United States Attorney General Merrick Garland issued a directive to the FBI to monitor school board meetings to address what is said to be an increasing level of intimidation and violence against educators and administrators.

Garland said in his letter that it is not the Department of Justice’s intent to stifle “spirited debate.”  There are two problems with the AG’s order.

First, I know of no precise legal definition of “spirited debate.”  As a spokesperson for both the Chicago and Detroit Boards of Education during intense union negotiations and teacher strikes, I have faced crowds of angry parents – the kind of yelling fist-shaking folks you see in the current television reports.  I never had the back-up of the FBI.  When some of the community activists got a bit too rowdy – or too threatening – they were handled by the local constabulary – much like you see today on the television screens.

So, what constitutes “spirited debate?”  Is shouting down the speaker beyond the threshold of “spirited debate?”  Or does the use of profanities?  Or verbal THREATS of violence?  I have endured all of those on occasion – especially when I worked with the Chicago and Detroit Boards of Education — but even the harshest and loudest words never triggered police action.  I never really took the threats seriously.  I was caught up in violent protests on several other occasions – and the local police dealt with it.  I never felt the need for the FBI.

And that is the next point.  “Spirited debate” is determined by the sensitivity of the person at whom the shouts and fists are directed.  While I let the shouts and threats roll off me like water on a duck’s back, a more timid person may be terrified.  And that is the problem.  

What Garland is doing is shrinking the legal definition of free speech – limiting it.  And because his spirited debate exceptions are arbitrary and situational, any enforcement would be arbitrary.  Would such enforcement be more severely deployed against individuals of a specific ideological or racial background – as we see in the dramatic differences in law enforcement in violent demonstrations and riots?
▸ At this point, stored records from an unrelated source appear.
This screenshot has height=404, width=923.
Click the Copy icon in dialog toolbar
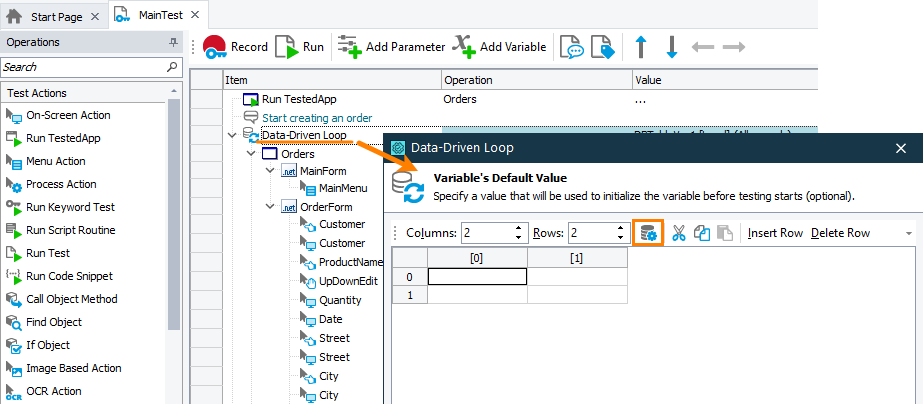pos(702,233)
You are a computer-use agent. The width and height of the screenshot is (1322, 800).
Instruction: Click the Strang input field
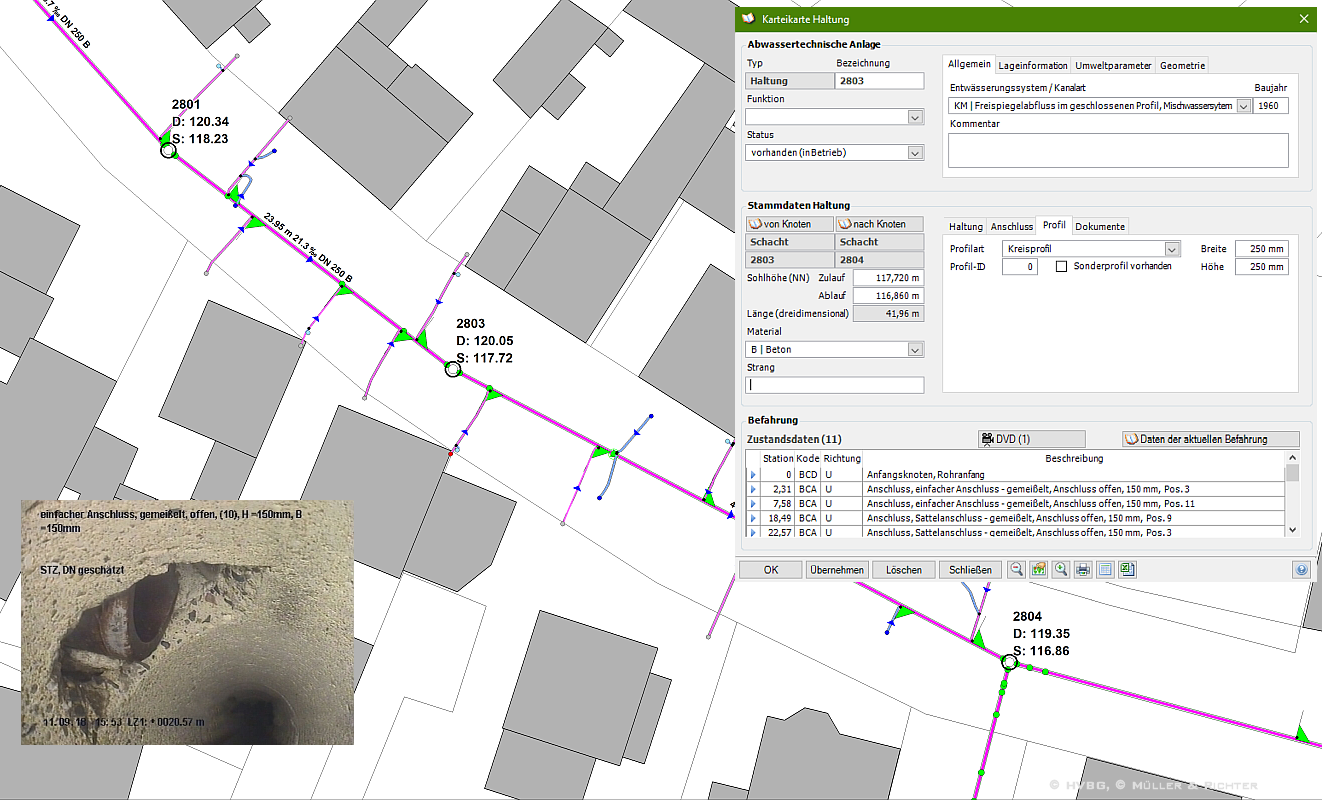(835, 385)
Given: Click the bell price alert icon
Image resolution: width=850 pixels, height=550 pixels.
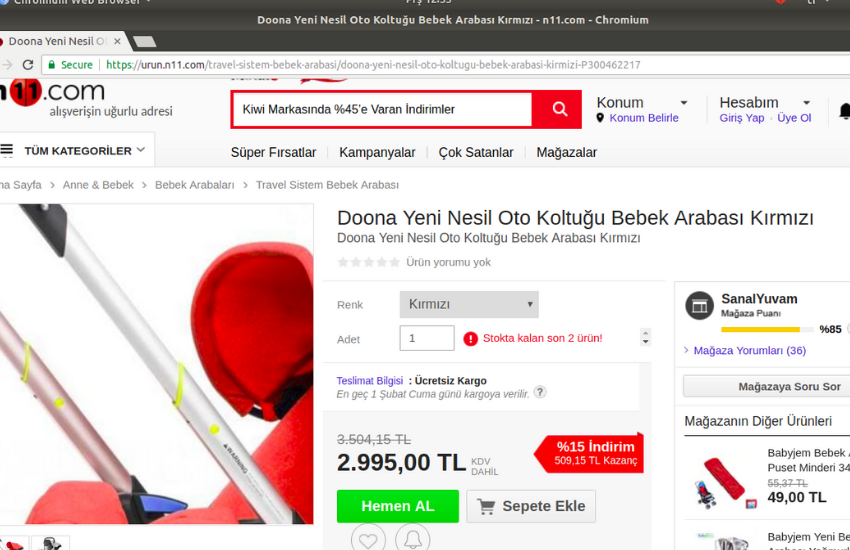Looking at the screenshot, I should pyautogui.click(x=411, y=540).
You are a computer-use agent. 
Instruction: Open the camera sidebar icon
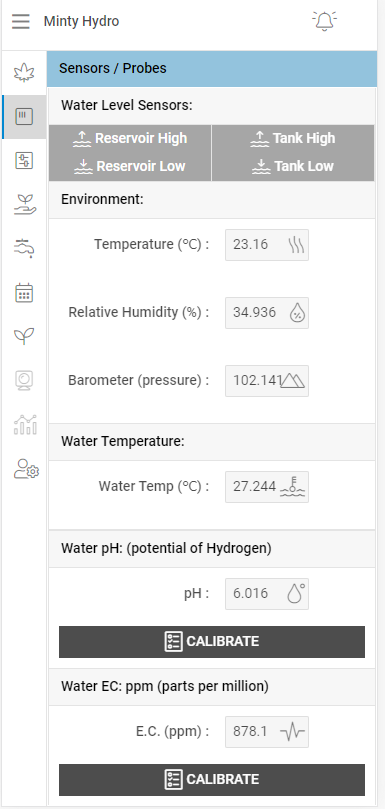tap(24, 380)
The injection of federal law enforcement is another slippery slope that incrementally limits traditional freedoms and expands the regulatory power of the central government in Washington.

The second problem with Garland’s letter is that it begs the questions: Why is the issue on the federal level at all?  What role can the FBI and the DOJ play that the local police, prosecutors and judges cannot?  There are no legitimate civil rights issues.  School board members are not federal employees.  

We have more than enough local and state laws to address those who take up violence or intimidation.  Activists who continue to disrupt meetings can be arrested and dragged off – again, as you see in the media reports.  Making specific death threats are crimes.  Creating a disturbance in front of a public official’s house is a crime.  Physically attacking a person is a crime.  All of which can be handled by local police.

There is NOTHING that the FBI can do that the local police cannot do – and do do.  

One could reasonably argue that the involvement of the FBI may, itself, be a source of intimidation against those engaging in “spirited debate”.

So, there ‘tis.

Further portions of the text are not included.